This was it. The one we’d all been waiting for. Many many months ago this gig sold out as the hype around Jake Bugg built from local murmurings to an all out East Midlands frenzy. This gig even sold out long before Jake was adopted by Noel Gallagher as his new best mate and surprised the world by hitting number one in the album charts. Put simply, Nottingham was hoping for something exceptionally special from this homecoming.
All of those lucky enough to be in Rescue Rooms created an amazing buzz as the crowd waited for Jake’s appearance. All things were in place for “young Dylan” to wow his home crowd. Jake Bugg then emerged to a raucous atmosphere and actually did a Dylan by throwing a curveball to the crowd – he opened with two songs from his ‘Taste It EP’: ‘Kentucky’ and ‘Love me the Way You Do’. Thankfully unlike Dylan he kept the songs in their original incarnation and although the crowd were put out, expecting tracks from his eponymous debut LP, there was still excitement in the air.
People liken Jake Bugg’s sound (presumably primarily of his voice) to Bob Dylan, however ‘Trouble Town’ was suddenly sounding like Johnny Cash. This was presumably down to the bassist, who provided a strong rhythm for Jake throughout the gig. The strength of the bass on this song was previously demonstrated on his performance for Jools Holland on the BBC.
As Jake Bugg launched into ‘Seen It All’, there was the feeling that the gig was yet to really get going, but there remained plenty of time. This was followed by the unquestionably Dylan-esque ‘The Ballad of Mr. Jones’, which gave Jake a chance to show off his talents on electric guitar: he certainly succeeded.
The pace of the gig then slowed a bit as Jake demonstrated the talents that first garnered him attention – the 18 year old alone on stage with an acoustic guitar. As talented as Jake is as a songwriter and guitarist, his lack of charisma unfortunately meant that the songs didn’t truly penetrate the heart in the same way as they do on record. This lack of charisma unfortunately seemed to be the problem throughout the first two thirds of the gig – the crowd lapped up the songs, but Jake only rarely seemed to mirror this excitement on stage. He obviously thanked the home crowd for their support throughout, but there was no gushing praise like the crowd were giving to him. We have to cut Jake some slack, he is of course only 18 and the weight of expectation seemed to burden him throughout the night.

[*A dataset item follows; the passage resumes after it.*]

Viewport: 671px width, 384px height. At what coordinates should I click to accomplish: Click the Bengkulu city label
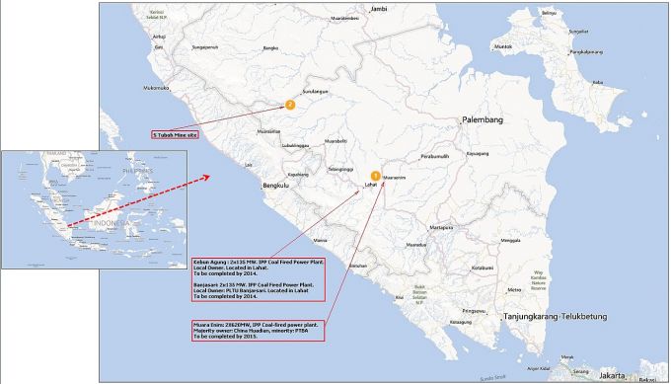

Thankfully the final third of the gig was nigh on faultless, he closed the main part of the set with crowd favourites ‘Two Fingers’, ‘Taste It’ and ‘Lightning Bolt’and the energy levels were finally rising in Rescue Rooms. Jake and his band were then recalled to the stage by chants of “We are Nottingham” and finally the lad from Clifton broke into a grin, as he saw the adoration of the homecrowd. With his confidence and the crowd’s energy finally at the same level, ‘Country Song’ reverberated beautifully around the venue. The encore was a faultless demonstration of Jake’s power as a balladeer and a rocker.
This gig was expected to be a joyous homecoming and a special night for the local music scene. It was an unquestionably strong gig at times, however after all the build up and excitement there was a slightly underwhelmed feeling in the air. The gig only clocked in at fifty minutes (including omitting personal favourite ‘Broken’) and used the exact same setlist as the remainder of the tour. It seemed like the gig wasn’t really a glorious homecoming for Jake, but just the last date of his UK tour. The gig was never going to live up to the hype that surrounded it, but we dreamed of a happy homecoming that alas only really materialised in the final twenty minutes of the gig.